Su and her partner, Kevin Rasmussen, got to work, creating a two-bed, 2.5-bath unit with light-flooded living and bedroom spaces at the back and front of the home and a central core that includes closets, laundry facilities, a wine room, even an elevator. The designers chose natural materials, including reclaimed wood and limestone tile, to give the space an earthy feel, and kept some of the original industrial elements visible, like steel ceiling beams, for a loft-like touch.

The result is a space that’s refined yet comfortable, modern yet warm, sophisticated yet accessible — and, most importantly, nothing like a hotel.

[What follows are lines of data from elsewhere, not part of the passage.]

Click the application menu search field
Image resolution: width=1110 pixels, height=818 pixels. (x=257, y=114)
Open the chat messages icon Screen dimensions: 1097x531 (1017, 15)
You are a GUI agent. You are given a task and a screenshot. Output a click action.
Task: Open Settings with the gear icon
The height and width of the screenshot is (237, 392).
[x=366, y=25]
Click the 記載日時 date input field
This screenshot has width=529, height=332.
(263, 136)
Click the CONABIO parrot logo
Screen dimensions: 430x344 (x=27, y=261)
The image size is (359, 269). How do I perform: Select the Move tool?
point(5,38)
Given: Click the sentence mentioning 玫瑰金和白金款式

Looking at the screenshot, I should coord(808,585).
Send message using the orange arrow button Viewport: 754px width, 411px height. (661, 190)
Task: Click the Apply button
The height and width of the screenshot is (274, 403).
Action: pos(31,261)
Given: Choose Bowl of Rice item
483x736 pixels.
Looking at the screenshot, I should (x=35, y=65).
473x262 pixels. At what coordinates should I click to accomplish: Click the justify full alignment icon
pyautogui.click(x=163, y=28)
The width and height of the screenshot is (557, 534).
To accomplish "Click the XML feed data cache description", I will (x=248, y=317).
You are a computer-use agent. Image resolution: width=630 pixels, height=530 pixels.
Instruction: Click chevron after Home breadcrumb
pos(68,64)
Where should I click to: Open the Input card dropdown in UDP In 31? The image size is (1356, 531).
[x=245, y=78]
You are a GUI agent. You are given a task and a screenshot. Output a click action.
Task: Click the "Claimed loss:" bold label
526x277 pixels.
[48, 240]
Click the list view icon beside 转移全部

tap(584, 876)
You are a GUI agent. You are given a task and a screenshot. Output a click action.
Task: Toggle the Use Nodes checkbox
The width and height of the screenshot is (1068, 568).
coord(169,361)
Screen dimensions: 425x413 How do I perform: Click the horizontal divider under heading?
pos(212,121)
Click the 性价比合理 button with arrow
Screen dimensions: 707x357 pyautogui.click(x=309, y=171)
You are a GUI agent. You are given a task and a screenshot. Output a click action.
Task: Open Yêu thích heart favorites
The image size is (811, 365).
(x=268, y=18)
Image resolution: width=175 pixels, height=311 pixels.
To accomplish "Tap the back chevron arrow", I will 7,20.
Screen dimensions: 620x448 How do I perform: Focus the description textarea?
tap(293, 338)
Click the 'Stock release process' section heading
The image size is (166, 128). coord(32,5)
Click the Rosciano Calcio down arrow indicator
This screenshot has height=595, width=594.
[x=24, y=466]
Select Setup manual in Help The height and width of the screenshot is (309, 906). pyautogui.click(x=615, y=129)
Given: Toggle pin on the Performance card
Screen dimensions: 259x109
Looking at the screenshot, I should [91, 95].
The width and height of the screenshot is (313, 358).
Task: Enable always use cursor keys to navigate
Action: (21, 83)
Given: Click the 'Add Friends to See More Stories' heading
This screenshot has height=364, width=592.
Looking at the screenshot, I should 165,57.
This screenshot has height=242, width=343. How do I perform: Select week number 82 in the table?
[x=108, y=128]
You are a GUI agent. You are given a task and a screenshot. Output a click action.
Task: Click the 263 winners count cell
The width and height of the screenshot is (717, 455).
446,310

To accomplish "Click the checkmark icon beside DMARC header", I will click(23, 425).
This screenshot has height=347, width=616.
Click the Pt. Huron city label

Library: The homeowners craved a space they wouldn’t want to leave — not even for work. So Rasmussen and Su created a cozy office nook with floor-to-ceiling walnut built-ins that would really make a statement. Photograph by Jeffrey Totaro

Master bath, left: The spacious master bath features a double shower, a double vanity, a separate toilet area, and a freestanding Victoria + Albert soaking tub made of volcanic stone, with wooden feet. Vestibule: The elevator is hidden behind the sliding barn door, a custom piece made of walnut laid in a herringbone pattern. The floor is black slate. Photography by Jeffrey Totaro

Published as “Habitat: Character Study” in the August 2017 issue of Philadelphia magazine.